These revivalists are masters at melding diverse genres and time periods into a danceable stew. One travels from the moors to the bayou to the Blue Ridge in the space of three minutes during their dervish-like performance of “Old Joe Clark”. Follow up “Feels Good” opens with a riff straight out of Velvet Underground’s Loaded before sweeping horns introduce vocalist Liz Beebe’s sassy and commanding vocals. “Hey Baby” features powerhouse horns and call-and-response singing straight out of a Chicago blues house party. “Standing Next to Me” shuffles along with a doo-wop inspired R&B vibe.

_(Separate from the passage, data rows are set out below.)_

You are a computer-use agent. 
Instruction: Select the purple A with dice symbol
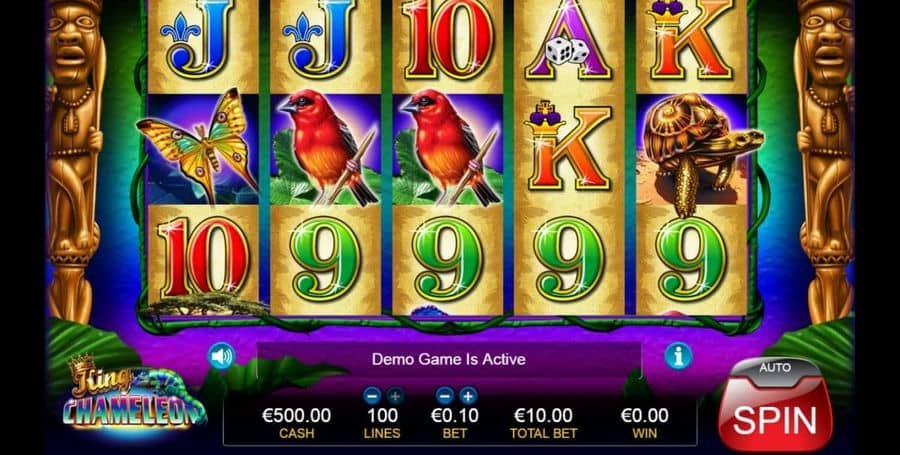tap(568, 40)
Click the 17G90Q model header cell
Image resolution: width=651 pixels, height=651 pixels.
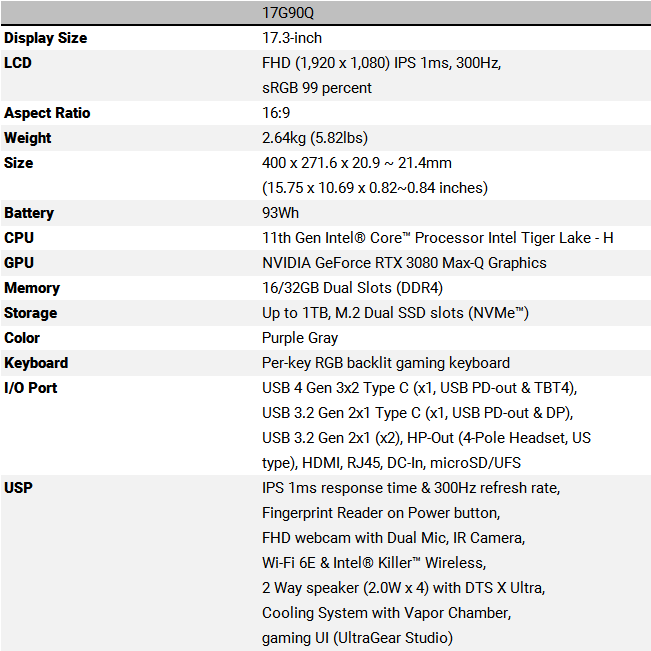pyautogui.click(x=290, y=13)
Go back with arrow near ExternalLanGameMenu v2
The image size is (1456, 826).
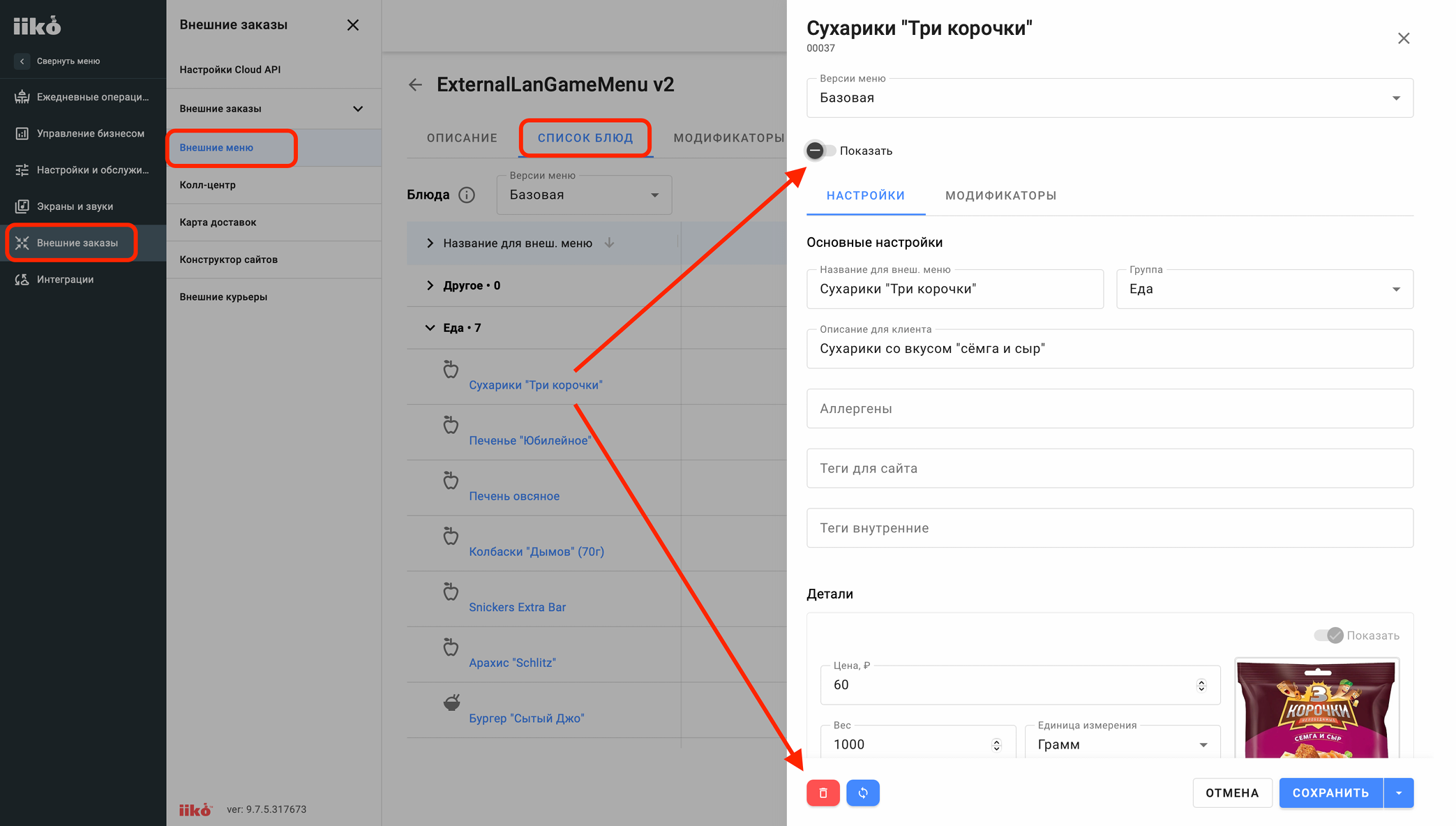[x=416, y=85]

The band consists of founder Zach Lupetin on guitar and vocals, Beebe on vocals and washboard, Daniel Mark on mandolin, Connor Vance on fiddle, Matt Rubin and Ulf Bjorlin on trumpet and trombone, James Klopfleisch on bass, and Joshlyn Heffernan on drums. With a Lampshade On gives each member a moment in the spotlight, be it Heffernan’s extended solo on “Ain’t My Fault”, Rubin’s French-cabaret inflected trumpet playing on “Bright Lights”, or Vance’s fiddle reel that opens “Cherokee Shuffle”. Lupetin and Beebe trade off on vocals throughout, each proving an expressive singer. Lupetin’s strong voice is cloaked in bayou brassiness while in Beebe they have a vocalist capable of bluesy sass, chatterbox nightclub swagger, and jazz-chanteuse sweetness. But it’s as a collective that they triumph, playing it loose but tight, the best way to win over a crowd, and they do. Album closer “Whiskey in the Well” is a tour-de-force of a band playing at full-speed, without-a-net joy.
Summer is the perfect time for this upbeat and foot-stomping album’s release. Dim the lights, put the drinks on ice, and press play: with With a Lampshade On, the Dustbowl Revival promises to be the life of the party.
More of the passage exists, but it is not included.